_Stated exercise_
From the first line of the entries through the line containing "coord(312,124)", give each line as one string in a JSON list, skipping blank lines.

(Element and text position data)

• • • • •

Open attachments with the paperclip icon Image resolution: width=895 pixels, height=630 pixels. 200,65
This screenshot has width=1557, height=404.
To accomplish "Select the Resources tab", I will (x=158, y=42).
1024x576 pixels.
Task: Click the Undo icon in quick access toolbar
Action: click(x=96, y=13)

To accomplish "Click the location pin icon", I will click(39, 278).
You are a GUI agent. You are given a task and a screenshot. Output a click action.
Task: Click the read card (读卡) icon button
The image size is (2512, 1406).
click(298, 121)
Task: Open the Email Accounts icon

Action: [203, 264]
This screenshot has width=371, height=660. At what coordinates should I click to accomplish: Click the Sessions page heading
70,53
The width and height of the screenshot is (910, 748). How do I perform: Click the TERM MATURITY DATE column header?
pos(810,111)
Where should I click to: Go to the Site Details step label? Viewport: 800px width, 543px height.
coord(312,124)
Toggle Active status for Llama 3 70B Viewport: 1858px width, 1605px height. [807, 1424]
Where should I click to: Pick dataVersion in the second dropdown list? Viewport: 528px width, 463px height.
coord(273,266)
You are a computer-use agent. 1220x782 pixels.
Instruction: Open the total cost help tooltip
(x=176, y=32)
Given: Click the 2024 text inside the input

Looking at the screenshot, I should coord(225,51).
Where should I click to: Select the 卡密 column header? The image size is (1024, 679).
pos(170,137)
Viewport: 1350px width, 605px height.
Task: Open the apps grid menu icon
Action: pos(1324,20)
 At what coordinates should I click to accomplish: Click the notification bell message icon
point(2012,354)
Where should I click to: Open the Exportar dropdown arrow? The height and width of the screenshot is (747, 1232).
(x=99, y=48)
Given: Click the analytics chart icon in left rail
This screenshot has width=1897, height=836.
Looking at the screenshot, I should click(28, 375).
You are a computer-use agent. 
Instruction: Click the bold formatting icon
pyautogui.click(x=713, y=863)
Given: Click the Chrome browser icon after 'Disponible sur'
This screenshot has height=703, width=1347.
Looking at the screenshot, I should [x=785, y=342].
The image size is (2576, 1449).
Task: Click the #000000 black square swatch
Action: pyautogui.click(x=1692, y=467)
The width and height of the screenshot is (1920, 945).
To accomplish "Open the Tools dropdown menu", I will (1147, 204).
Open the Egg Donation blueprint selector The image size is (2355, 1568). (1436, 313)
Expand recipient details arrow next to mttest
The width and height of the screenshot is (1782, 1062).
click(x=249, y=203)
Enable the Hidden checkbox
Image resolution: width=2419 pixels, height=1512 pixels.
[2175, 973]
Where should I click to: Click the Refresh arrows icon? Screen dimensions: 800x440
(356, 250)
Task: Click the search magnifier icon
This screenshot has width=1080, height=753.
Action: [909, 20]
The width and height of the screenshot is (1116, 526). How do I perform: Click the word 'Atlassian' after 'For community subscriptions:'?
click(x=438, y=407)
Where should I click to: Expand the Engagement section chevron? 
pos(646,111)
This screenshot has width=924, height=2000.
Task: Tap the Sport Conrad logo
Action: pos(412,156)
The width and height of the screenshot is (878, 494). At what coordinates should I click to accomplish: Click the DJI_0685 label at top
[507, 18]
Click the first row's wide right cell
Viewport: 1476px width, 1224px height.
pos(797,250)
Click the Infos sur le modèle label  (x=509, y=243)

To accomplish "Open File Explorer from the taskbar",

• • • • •

_Answer_
[
  "Open attachments with the paperclip icon Image resolution: width=895 pixels, height=630 pixels. 200,65",
  "This screenshot has width=1557, height=404.",
  "To accomplish \"Select the Resources tab\", I will (x=158, y=42).",
  "1024x576 pixels.",
  "Task: Click the Undo icon in quick access toolbar",
  "Action: click(x=96, y=13)",
  "To accomplish \"Click the location pin icon\", I will click(39, 278).",
  "You are a GUI agent. You are given a task and a screenshot. Output a click action.",
  "Task: Click the read card (读卡) icon button",
  "The image size is (2512, 1406).",
  "click(298, 121)",
  "Task: Open the Email Accounts icon",
  "Action: [203, 264]",
  "This screenshot has width=371, height=660. At what coordinates should I click to accomplish: Click the Sessions page heading",
  "70,53",
  "The width and height of the screenshot is (910, 748). How do I perform: Click the TERM MATURITY DATE column header?",
  "pos(810,111)",
  "Where should I click to: Go to the Site Details step label? Viewport: 800px width, 543px height.",
  "coord(312,124)"
]